▶ **Page extract**

She doesn’t pretend this isn’t hard. Devastating, even. When you’ve won as often as Mikaela Shiffrin – three overall World Cup titles, two Olympic gold medals, more victories on alpine skiing’s top flight than all but two people in history – the acid taste of coming up short under the brightest lights will never be easy. Nor should it.
But as the 26-year-old American stood at the bottom of the women’s super-G course on Friday having crossed the finish line for the first time in three races at the Beijing Olympics, the familiar smile that’s been absent throughout the most arduous week of her professional life was back.
It wasn’t the result she wanted. Shiffrin needed 1min 14.30sec to negotiate the icy track known as the Rock, coming in 0.79sec behind the early leader and eventual gold medalist Lara Gut-Behrami, of Switzerland, beneath a pale blue sky on the south side of Xiaohaituo Mountain.
But simply making it down the course and finishing ninth overall was reason enough to feel good amid the lowest week of a career defined by dizzying highs.

▶ **Exercises to complete**
1. Rewrite the rows from the line containing "Click the Upload" to the line containing "I will 971,20." as a JSON list of strings, with one string per line and blank lines omitted.
2. Extend the article about Shiffrin's super-G run by continuing it from the point where it stops.
The article and the rows have no connection to each other.

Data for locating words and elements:
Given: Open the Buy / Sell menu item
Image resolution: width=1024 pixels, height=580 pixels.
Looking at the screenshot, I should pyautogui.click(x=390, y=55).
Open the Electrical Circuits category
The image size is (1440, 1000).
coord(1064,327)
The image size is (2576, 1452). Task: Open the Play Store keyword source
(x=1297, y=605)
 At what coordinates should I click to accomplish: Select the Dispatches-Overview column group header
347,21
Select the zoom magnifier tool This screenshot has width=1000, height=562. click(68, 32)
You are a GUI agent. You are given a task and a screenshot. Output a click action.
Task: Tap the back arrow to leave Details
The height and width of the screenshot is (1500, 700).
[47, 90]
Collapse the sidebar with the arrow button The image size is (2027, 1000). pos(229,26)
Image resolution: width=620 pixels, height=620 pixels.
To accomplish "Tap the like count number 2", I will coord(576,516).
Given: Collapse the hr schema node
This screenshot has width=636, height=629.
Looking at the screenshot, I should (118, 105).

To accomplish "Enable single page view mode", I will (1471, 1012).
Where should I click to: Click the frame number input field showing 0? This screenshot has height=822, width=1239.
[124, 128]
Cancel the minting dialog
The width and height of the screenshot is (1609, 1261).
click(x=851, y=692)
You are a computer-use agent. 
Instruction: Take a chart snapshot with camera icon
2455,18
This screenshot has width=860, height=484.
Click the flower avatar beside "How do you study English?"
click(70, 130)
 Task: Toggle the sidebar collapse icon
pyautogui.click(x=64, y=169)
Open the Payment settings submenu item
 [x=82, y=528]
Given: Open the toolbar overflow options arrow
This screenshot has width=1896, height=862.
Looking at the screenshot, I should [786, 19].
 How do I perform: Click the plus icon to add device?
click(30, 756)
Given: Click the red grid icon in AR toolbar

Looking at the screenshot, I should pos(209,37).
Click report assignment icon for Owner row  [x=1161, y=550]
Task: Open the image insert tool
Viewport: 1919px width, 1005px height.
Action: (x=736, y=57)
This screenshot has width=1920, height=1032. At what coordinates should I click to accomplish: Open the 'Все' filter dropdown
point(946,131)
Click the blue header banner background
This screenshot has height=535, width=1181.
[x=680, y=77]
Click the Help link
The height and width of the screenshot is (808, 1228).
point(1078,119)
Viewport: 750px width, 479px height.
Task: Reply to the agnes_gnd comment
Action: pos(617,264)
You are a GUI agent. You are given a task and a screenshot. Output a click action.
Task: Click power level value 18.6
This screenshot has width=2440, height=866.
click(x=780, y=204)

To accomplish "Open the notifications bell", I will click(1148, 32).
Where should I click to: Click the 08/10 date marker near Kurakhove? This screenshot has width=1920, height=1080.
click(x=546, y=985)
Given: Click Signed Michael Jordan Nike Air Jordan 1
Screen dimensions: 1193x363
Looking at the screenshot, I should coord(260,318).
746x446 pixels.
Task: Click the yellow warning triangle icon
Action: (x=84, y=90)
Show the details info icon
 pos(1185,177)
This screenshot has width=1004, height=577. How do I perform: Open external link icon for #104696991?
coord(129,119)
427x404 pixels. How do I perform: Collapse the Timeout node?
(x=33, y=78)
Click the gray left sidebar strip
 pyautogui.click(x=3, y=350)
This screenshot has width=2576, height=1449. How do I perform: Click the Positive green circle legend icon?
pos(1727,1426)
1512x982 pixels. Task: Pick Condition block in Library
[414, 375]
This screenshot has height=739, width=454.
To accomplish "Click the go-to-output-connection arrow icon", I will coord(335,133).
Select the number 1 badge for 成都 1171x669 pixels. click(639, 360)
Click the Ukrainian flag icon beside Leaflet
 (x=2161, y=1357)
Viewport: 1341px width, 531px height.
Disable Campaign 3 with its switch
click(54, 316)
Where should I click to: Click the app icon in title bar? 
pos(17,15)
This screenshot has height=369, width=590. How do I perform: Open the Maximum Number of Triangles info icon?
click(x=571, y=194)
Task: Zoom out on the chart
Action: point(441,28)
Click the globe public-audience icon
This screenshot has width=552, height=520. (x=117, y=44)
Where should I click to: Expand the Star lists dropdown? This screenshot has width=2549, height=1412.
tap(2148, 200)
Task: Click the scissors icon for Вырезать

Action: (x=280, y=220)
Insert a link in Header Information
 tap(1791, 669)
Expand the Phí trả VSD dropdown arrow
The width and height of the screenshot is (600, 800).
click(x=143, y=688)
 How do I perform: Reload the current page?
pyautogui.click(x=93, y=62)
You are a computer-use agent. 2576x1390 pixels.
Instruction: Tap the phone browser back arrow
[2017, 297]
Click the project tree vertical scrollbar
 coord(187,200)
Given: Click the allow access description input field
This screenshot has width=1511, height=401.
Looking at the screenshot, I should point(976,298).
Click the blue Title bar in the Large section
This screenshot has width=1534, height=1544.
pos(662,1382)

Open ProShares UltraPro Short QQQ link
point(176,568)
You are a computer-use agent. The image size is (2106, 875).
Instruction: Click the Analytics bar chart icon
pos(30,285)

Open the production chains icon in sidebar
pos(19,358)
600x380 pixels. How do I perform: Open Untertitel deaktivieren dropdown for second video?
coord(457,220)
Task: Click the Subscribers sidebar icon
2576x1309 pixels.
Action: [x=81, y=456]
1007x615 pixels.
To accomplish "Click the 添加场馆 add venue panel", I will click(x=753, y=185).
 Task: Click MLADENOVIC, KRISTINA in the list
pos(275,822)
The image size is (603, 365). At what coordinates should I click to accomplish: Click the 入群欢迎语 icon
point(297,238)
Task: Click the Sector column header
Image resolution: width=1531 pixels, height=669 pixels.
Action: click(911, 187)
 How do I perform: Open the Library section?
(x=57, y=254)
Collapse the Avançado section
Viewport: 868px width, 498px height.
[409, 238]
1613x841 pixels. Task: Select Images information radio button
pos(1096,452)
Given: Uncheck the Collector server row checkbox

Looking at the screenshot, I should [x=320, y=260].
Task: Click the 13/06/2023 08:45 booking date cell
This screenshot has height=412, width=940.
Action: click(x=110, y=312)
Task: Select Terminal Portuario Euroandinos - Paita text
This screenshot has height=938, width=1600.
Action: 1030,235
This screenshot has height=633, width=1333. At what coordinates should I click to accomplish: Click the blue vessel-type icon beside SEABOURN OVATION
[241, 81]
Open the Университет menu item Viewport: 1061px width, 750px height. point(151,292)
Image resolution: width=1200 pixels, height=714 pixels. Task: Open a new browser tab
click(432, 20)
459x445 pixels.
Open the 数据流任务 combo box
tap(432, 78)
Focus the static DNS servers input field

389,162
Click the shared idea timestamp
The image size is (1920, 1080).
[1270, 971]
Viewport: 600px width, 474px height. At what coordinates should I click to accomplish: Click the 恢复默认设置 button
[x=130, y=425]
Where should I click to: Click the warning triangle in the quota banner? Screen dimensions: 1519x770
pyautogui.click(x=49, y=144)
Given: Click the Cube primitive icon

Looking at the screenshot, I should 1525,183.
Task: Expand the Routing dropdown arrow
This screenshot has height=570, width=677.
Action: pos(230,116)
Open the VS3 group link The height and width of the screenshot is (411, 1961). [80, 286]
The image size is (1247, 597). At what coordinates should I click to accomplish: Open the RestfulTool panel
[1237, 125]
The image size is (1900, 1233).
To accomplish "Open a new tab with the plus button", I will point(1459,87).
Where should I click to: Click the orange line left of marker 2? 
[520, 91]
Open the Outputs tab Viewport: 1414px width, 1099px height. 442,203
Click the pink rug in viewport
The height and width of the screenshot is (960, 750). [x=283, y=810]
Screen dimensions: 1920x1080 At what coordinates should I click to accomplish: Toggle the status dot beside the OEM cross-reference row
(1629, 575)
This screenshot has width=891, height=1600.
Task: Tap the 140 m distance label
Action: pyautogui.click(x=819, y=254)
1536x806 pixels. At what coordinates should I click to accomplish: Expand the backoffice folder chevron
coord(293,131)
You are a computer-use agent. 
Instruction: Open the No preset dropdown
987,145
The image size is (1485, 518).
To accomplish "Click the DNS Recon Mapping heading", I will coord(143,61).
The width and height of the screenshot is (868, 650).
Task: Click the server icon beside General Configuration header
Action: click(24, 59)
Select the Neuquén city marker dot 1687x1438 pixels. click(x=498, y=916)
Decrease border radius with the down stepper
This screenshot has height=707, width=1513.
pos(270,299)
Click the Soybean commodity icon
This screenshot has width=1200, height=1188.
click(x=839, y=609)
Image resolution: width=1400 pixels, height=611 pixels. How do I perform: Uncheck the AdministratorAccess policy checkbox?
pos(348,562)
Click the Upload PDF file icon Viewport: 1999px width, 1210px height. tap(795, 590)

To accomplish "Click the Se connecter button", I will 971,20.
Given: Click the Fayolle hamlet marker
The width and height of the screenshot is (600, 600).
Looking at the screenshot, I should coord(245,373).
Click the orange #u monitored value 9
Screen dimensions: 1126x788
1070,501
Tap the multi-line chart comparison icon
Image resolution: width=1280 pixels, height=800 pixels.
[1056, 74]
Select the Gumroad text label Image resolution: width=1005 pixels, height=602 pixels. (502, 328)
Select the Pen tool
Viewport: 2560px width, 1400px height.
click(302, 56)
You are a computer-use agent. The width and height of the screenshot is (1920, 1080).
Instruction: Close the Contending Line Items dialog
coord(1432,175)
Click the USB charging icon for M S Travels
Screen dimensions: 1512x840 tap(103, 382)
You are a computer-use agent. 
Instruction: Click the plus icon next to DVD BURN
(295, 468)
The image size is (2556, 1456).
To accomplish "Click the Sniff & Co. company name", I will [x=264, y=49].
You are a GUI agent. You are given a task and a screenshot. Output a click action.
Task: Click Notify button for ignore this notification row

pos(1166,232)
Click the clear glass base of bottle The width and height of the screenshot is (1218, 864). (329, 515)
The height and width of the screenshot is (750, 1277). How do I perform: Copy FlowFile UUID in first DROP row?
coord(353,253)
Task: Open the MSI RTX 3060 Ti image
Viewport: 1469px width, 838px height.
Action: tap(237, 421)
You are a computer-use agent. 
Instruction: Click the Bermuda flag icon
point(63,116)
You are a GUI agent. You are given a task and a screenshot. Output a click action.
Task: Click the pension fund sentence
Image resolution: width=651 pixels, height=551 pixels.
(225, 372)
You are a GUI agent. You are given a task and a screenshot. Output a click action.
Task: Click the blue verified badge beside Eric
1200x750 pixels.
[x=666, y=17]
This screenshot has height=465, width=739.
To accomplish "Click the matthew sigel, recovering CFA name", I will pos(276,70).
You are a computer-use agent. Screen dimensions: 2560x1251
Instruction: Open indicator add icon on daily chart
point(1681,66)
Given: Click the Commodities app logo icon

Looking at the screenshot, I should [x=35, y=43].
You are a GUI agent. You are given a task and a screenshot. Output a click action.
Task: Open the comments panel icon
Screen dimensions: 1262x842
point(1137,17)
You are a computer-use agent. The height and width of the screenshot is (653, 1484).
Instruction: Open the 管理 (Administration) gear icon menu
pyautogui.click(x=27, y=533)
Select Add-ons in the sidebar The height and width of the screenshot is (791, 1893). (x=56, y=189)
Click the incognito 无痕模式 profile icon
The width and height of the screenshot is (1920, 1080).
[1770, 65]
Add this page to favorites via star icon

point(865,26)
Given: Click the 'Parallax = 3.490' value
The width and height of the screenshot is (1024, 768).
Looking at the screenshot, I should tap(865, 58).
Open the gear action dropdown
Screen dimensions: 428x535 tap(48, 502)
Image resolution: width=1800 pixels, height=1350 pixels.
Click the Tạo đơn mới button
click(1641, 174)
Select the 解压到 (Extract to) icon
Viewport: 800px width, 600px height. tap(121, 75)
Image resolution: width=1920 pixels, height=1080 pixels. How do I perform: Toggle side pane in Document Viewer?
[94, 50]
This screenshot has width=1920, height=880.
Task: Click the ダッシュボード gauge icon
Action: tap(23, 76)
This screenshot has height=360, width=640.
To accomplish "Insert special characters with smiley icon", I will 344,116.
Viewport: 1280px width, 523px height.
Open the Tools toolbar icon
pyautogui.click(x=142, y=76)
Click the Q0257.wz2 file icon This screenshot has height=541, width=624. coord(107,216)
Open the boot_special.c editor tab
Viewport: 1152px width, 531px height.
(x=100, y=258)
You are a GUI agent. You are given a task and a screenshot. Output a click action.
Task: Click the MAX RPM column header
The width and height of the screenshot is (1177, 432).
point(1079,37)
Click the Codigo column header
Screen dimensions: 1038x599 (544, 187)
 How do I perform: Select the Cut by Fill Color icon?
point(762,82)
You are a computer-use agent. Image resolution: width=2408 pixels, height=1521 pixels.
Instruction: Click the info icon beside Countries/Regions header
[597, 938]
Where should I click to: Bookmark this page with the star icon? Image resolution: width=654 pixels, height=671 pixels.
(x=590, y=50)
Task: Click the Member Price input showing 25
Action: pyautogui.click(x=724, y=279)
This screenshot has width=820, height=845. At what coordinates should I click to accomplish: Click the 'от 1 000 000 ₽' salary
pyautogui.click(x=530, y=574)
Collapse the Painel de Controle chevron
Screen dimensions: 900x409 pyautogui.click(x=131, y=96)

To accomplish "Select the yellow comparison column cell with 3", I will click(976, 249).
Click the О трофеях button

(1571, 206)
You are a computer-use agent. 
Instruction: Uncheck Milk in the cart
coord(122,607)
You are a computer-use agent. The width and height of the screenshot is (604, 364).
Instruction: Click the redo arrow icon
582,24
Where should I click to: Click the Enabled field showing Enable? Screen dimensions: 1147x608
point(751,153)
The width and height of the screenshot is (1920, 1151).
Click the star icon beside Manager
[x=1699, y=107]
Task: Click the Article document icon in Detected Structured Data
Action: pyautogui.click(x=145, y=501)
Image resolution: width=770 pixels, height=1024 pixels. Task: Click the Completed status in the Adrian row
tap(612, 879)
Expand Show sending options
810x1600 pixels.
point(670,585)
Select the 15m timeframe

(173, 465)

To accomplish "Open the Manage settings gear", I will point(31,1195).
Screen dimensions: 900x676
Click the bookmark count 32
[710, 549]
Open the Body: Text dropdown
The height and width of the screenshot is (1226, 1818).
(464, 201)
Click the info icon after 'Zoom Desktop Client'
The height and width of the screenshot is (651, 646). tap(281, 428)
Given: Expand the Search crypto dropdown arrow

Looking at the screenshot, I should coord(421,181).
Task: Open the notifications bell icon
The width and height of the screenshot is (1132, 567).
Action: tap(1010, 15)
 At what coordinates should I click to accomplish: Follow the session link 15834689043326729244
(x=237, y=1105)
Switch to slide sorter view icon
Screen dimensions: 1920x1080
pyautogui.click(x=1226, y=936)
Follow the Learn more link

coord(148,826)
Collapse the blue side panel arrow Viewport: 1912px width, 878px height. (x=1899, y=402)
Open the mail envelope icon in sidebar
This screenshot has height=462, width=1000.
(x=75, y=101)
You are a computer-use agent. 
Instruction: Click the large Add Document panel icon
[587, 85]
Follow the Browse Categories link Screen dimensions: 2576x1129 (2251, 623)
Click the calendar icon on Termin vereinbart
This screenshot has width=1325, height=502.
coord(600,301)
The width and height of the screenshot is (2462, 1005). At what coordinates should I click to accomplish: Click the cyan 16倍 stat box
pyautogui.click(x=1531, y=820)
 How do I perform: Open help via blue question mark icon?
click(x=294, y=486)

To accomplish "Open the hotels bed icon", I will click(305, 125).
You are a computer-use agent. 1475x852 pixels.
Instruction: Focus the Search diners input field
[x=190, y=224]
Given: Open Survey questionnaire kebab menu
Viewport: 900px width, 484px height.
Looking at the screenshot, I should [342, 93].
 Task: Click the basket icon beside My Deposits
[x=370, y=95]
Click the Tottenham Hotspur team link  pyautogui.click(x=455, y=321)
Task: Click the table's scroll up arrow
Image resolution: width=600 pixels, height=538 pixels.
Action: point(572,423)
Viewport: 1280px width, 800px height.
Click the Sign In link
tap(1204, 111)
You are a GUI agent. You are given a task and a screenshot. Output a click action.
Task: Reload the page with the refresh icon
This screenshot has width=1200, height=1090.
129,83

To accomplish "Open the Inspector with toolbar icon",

▶ **Written answers**
1.
[
  "Click the Upload PDF file icon Viewport: 1999px width, 1210px height. tap(795, 590)",
  "To accomplish \"Click the Se connecter button\", I will 971,20."
]

2.
“It felt really nice to ski that today,” Shiffrin said. “There’s been a lot of disappointment over the last week. There’s a lot of emotions. [It was] not really easy to reset and know if I was up for the challenge today.
“The track itself is beautiful, and it’s sunny, and the snow is amazing. Coming back out and getting the chance to race again was just the perfect thing to do, actually.”
Shiffrin’s disqualifications for missing gates early in her opening runs of Monday’s giant slalom and Wednesday’s slalom were unexpected enough. After all, the Colorado native had failed to finish a race only twice in four years entering the Beijing Games – and a total of 13 times in 228 starts across all disciplines at World Cup, Olympic and world championship events.
The shock was compounded by the fact they happened in two of her best events – the disciplines at the foundation of her dominance and metronomic consistency – striking destructive blows to her confidence. Not since December 2011, when she was 16, had Shiffrin failed to make it to the bottom in back-to-back technical races.
Her ninth-place finish on Friday came in the speed race which she has only contested twice in the past two months on the World Cup circuit (where she is once again the overall points leader). She opted to skip the super-G entirely at her first two Olympics, but winning it at the 2019 world championships made her a strong contender to reach the podium in Beijing.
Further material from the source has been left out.